Pixel coordinate grounding data
[Start of Attachment]

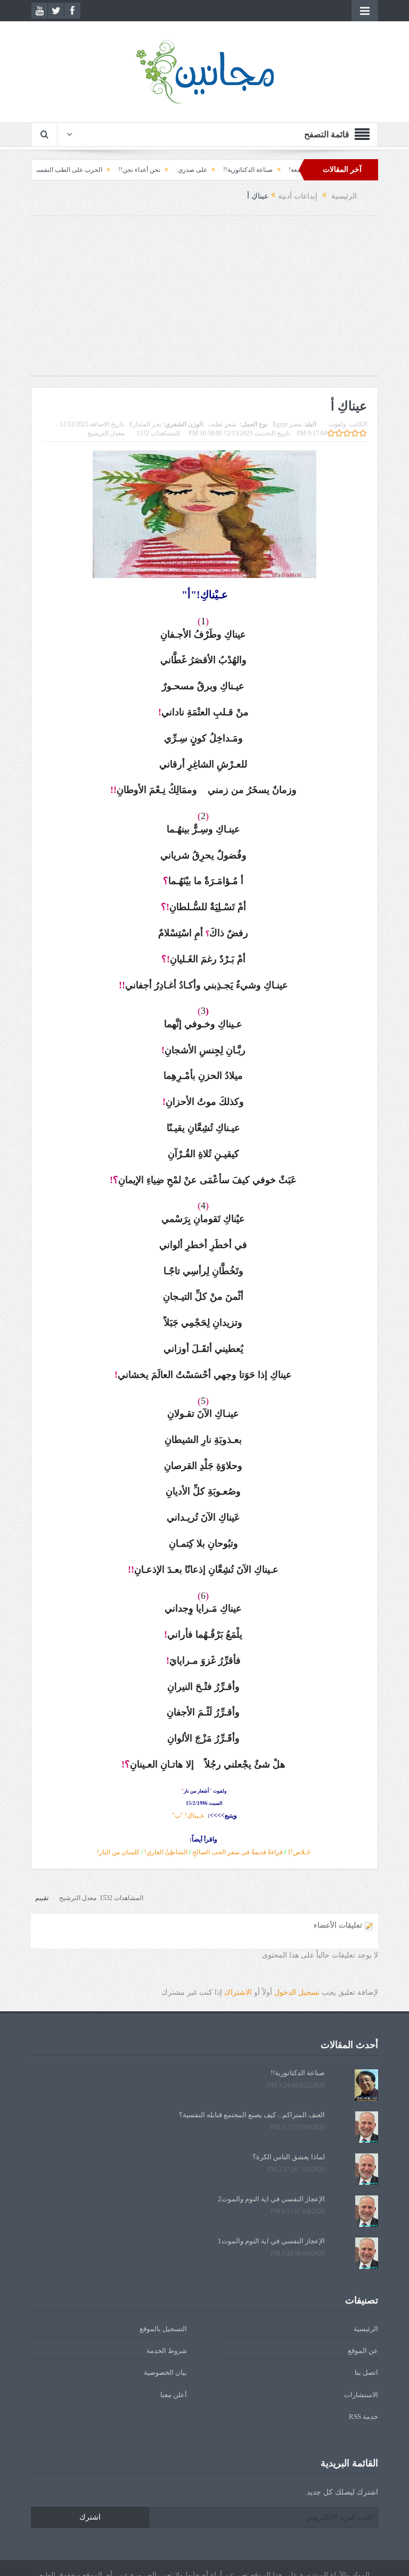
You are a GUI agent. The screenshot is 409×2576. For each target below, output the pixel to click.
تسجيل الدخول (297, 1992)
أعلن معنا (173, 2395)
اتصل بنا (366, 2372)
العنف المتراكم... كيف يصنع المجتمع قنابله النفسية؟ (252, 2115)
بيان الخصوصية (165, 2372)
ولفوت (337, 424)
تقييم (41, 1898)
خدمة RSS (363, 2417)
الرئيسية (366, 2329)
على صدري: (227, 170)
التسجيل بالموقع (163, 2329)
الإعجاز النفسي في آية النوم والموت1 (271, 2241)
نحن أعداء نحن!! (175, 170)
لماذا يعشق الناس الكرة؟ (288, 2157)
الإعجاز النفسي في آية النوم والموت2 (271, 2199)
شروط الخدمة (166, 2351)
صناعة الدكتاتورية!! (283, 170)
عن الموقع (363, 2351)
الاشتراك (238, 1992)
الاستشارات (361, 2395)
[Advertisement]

[End of Attachment]

WHAT IS REQUIRED: Whenever a line of the entries contains the string "النوم", copy that line.

ANSWER TO THE EXERCISE:
الإعجاز النفسي في آية النوم والموت1 (271, 2241)
الإعجاز النفسي في آية النوم والموت2 (271, 2199)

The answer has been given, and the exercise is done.